Sitemap

Word Processing Approaches— Where Modern NLP Starts

8 min readNov 18, 2022

In this article, I give an overview of what word processing approaches are and the current state of the art. Before diving in those approaches, I introduce Natural Language Processing (NLP) and some important tasks to start with.

Press enter or click to view image in full size
Photo by Kelly Sikkema on Unsplash

Natural in “Natural Language Processing” allows us to differentiate between human languages, such as English of French, from machine languages, such as Python or C++. Modern NLP is the field of Data Science and Artificial Intelligence that uses textual data to solve tasks like text classification, language modeling, translation

This is clearly one of the most difficult pieces of data to work with because of the actual meaning of a word, a sentence, a text… Some words can have a different meaning depending on the context of the sentence and this is multiplied by hundreds of times for some languages.
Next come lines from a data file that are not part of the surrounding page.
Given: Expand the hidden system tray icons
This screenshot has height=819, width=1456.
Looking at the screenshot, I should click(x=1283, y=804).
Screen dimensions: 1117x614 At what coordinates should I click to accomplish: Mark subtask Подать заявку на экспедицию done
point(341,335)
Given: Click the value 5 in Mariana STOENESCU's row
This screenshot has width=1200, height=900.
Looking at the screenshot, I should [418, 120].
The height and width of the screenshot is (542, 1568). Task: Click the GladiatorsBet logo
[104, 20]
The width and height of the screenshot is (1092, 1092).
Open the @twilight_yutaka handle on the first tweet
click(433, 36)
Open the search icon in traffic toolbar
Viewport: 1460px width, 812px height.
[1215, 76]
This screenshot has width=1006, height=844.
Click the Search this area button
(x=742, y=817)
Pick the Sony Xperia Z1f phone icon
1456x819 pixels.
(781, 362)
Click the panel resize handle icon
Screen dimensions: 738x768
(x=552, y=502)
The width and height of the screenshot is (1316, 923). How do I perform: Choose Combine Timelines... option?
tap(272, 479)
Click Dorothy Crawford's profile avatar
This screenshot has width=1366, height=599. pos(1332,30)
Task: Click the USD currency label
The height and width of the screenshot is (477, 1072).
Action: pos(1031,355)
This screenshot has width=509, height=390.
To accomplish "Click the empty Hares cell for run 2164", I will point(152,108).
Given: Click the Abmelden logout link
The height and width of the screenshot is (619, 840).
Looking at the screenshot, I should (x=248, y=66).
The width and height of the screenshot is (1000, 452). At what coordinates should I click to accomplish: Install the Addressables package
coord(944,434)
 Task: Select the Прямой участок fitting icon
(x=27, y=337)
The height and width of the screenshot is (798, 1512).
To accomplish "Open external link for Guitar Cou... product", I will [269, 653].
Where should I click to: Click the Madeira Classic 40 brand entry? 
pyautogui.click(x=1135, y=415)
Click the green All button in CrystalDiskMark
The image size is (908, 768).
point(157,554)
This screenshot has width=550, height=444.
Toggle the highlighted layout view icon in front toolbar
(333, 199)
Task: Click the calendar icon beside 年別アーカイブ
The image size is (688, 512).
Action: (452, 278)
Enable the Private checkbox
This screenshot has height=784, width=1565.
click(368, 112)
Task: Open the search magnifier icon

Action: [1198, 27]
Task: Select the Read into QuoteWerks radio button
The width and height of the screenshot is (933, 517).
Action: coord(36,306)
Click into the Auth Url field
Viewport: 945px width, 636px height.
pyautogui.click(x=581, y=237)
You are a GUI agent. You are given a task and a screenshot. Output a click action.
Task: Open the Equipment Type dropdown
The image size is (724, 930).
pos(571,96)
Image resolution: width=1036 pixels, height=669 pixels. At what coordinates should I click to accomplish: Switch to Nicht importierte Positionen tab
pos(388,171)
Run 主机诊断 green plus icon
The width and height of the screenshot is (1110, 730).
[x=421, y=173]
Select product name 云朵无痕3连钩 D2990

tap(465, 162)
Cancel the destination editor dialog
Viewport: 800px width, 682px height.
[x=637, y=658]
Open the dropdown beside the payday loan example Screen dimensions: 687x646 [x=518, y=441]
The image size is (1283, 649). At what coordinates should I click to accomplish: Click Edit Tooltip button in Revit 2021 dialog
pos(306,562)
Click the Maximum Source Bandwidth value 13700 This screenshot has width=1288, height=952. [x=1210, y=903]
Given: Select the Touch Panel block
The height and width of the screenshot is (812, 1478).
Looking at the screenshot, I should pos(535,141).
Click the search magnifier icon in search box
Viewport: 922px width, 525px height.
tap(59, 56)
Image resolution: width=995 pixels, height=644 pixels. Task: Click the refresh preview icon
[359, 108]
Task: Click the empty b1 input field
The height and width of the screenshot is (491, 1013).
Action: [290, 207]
Before Modern NLP, engineers who started working on texts were looking for a classical set of rules to understand the meaning of any sentence. But languages are not such data that can be summarized with rules of if/then/else, this was not performing well.

Modern NLP is pattern recognition applied to words, sentences, and paragraphs (Deep Learning with Python, François Chollet).

This pattern recognition is made possible by machines, not by programming rules, but by using their computing power. Machines help finding the meaning of language by learning on training dataset in order to solve a specific task.

Before diving into the main text preprocessing approaches, let’s understand how machines can work with data and the main tasks needed in NLP.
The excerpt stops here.